Mario Barth deckt also wieder einmal auf. Entschuldigung, es müsste heissen:
Und was hat der Mario Barth nicht wieder alles aufgedeckt! 25 Fälle grober Geldverschwendung in zwei Stunden. Zieht man einmal eine gute halbe Stunde Werbung und wirklich konservativ gerechnete 15 Minuten Kalauer ab, die nur der Einleitung dienen, dann sind das 25 Fälle in 75 Minuten. Das bedeutet umgerechnet drei Minuten pro Beitrag. Drei Minuten, in denen der Sachverhalt dargestellt und Hintergrundinformationen vermittelt werden müssten, Zeugen zu Wort kommen sollten, ebenso wie Kritiker, Sachverständige, Geschädigte, mögliche Profiteure und natürlich die vermeintlichen Geldverschwender selbst. Also alles, was eben so zu einer seriösen Recherche gehört. Ist Mario Barth also ein investigativer Tausendsassa, dass er all das in drei Minuten unterbringt?
Recherche? Nee, lieber nicht
Nein, ist er natürlich nicht und genau das ist das Problem. Mario Barth ist und bleibt in erster Linie ein Komiker. Selbst RTL bezeichnet seine Sendung als "investigative Comedy-Show" und nicht etwa als "komödiantische Investigativ-Doku". Comedy, das kann Mario Barth, ob man seinen Sinn für Humor nun teilt oder nicht. Investigativ, das kann er leider nicht. Denn zu investigativ gehört nun einmal eine ausgewogene Recherche, aber damit hat Barth auch nach zweieinhalb Jahren "Mario Barth deckt auf!" nichts am Hut.
Stattdessen folgt die Darstellung seiner Geldverschwendungen weitgehend dem gleichen Muster: Da wird in ironisch süffisanter Tonart der Fall geschildert und ein empörter Bürger oder Kritiker darf ebenjene Empörung oder Kritik äussern. Am Ende steht dann stets eine Summe, die "die da oben" "dem kleinen Mann da unten" aus der Tasche ziehen. Ob die Geldverschwendung denn wirklich so stimmt oder nicht, spielt keine Rolle, ebenso wenig die Meinung der angeblichen Geldverschwender, denn nach der wird in der Regel gar nicht gefragt. Hauptsache, es passt alles in das Barthsche Bild vom bösen Staat und seinen Bürokraten.

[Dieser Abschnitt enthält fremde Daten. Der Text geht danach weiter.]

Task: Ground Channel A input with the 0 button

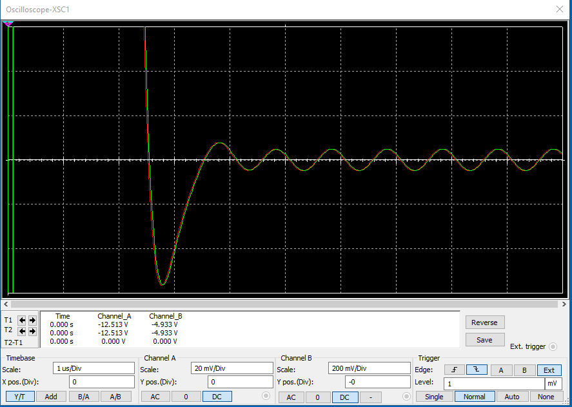Action: pyautogui.click(x=186, y=397)
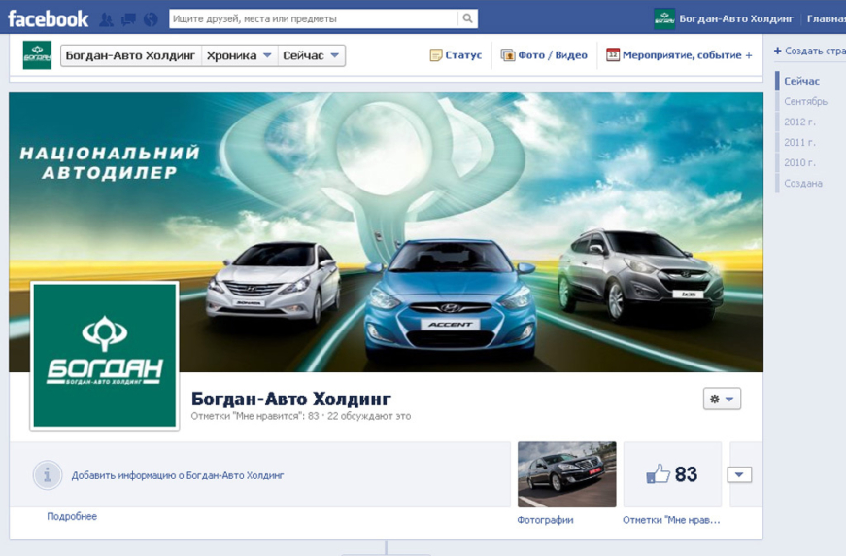
Task: Click the Подробнее link
Action: 72,516
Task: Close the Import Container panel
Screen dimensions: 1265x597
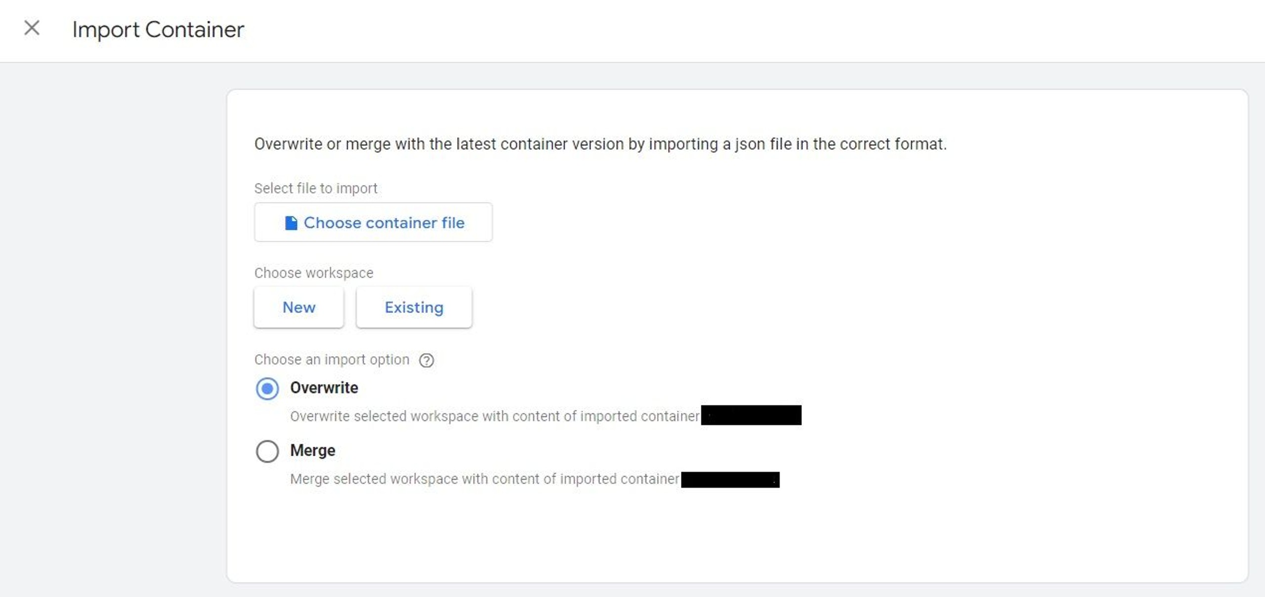Action: (x=32, y=28)
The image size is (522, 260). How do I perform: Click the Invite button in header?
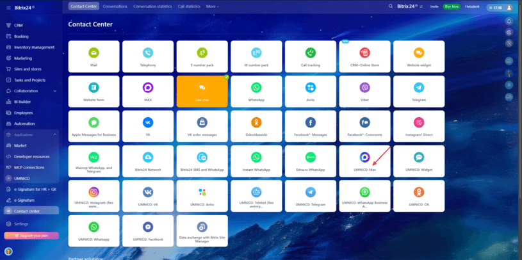[x=435, y=6]
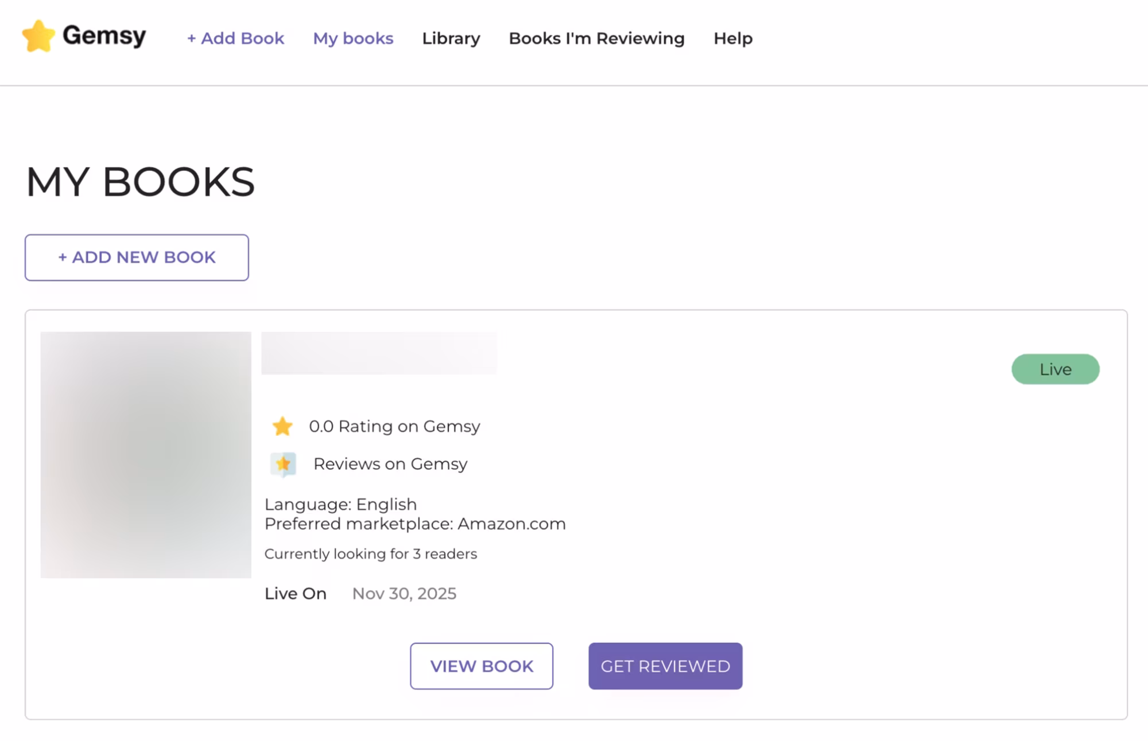Click Currently looking for 3 readers

(x=370, y=553)
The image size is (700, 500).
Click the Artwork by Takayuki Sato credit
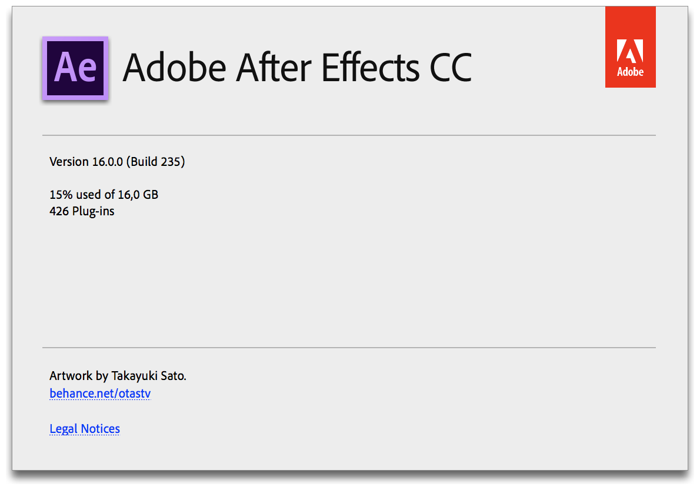tap(118, 376)
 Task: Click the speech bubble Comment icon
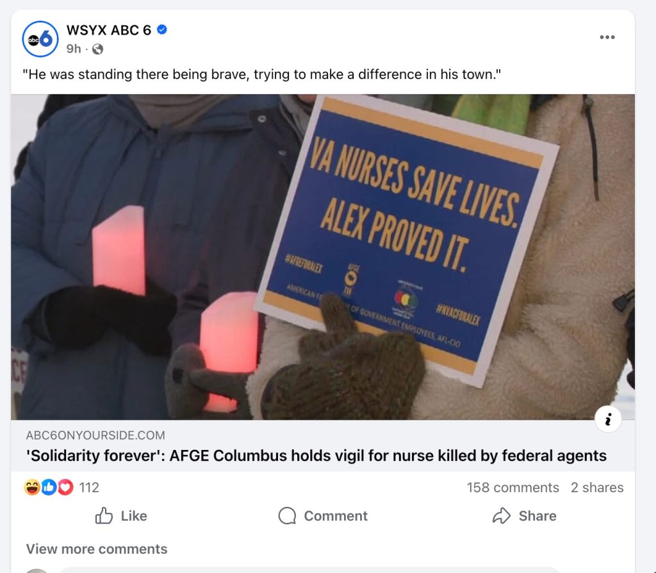click(287, 516)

Steuerverschwendung aufdecken? Ja. So? Nein
Um Missverständnisse zu vermeiden: Natürlich gibt es Fälle von Steuergeldverschwendung und wahrscheinlich nicht wenige. Und die gehören tatsächlich aufgedeckt. Gerne auch im Fernsehen und mit der grösstmöglichen Aufmerksamkeit. Aber wollen wir das wirklich Mario Barth überlassen? In einer Comedy-Show? Mit Ingo Appelt als Hilfssheriff? In einer Show, in der es vor allem um die nächstbeste Pointe geht? Alles irgendwie ernst gemeint, am Ende aber doch nur ein Witz.
So weit so harmlos, das könnte man noch irgendwie durchgehen lassen. Wäre da nicht Barths Attitüde, sich als Retter des kleinen Mannes aufzuspielen, indem er dem Heer der steuerzahlenden Opfer das Bild eines unfähigen und verschwenderischen Staates gegenüberstellt. Damit betreibt er keine sachliche Aufklärung, sondern holt sich nur den Applaus all der Denkzettelwähler und Dauerempörten ab, die auf die Schnelle den Frust in ihren Wutbürgerlungen abhusten wollen. Bei denen die Schuld immer bei denen da oben liegt.
"Das Land der Behörden und Bürokraten"
Bei Barth klingt das dann so: "Das sind Politiker teilweise. Die haben vier Jahre Zeit ihre Schäfchen ins Trockene zu bekommen", leitet Barth etwa Einspielerfilmchen über vermeintlichen Behördenwahnsinn ein. Und Rechtsanwalt Franz Obst, der sich dieser Fälle für Barth annehmen soll, bläst ins gleiche Horn: "Deutschland, das Land der Dichter und Denker. Von wegen! Das Land der Behörden und Bürokraten."
Mit genau solchen Aussagen fischen Barth und seine Gäste im Wasser all derer, die den Staat ohnehin nur für eine Bande Geldverschwender halten, gegen die der kleine Mann nur etwas mit Mario Barths Hilfe erreichen kann – wenn überhaupt. Viele werden zustimmen: Ja richtig, die da oben schmeissen nur unser Geld zum Fenster raus. Recht hat er, der Barth. Endlich sagt das mal einer und tut was. Wer was gegen Barth sagt, steckt doch mit denen unter einer Decke. Der kann den Barth halt einfach nicht leiden. Soll doch erst einmal leisten, was der Barth geleistet hat. Vier Millionen Zuschauer und das Olympiastadion voll. Sind doch nicht alle blöd. Ausrufezeichen!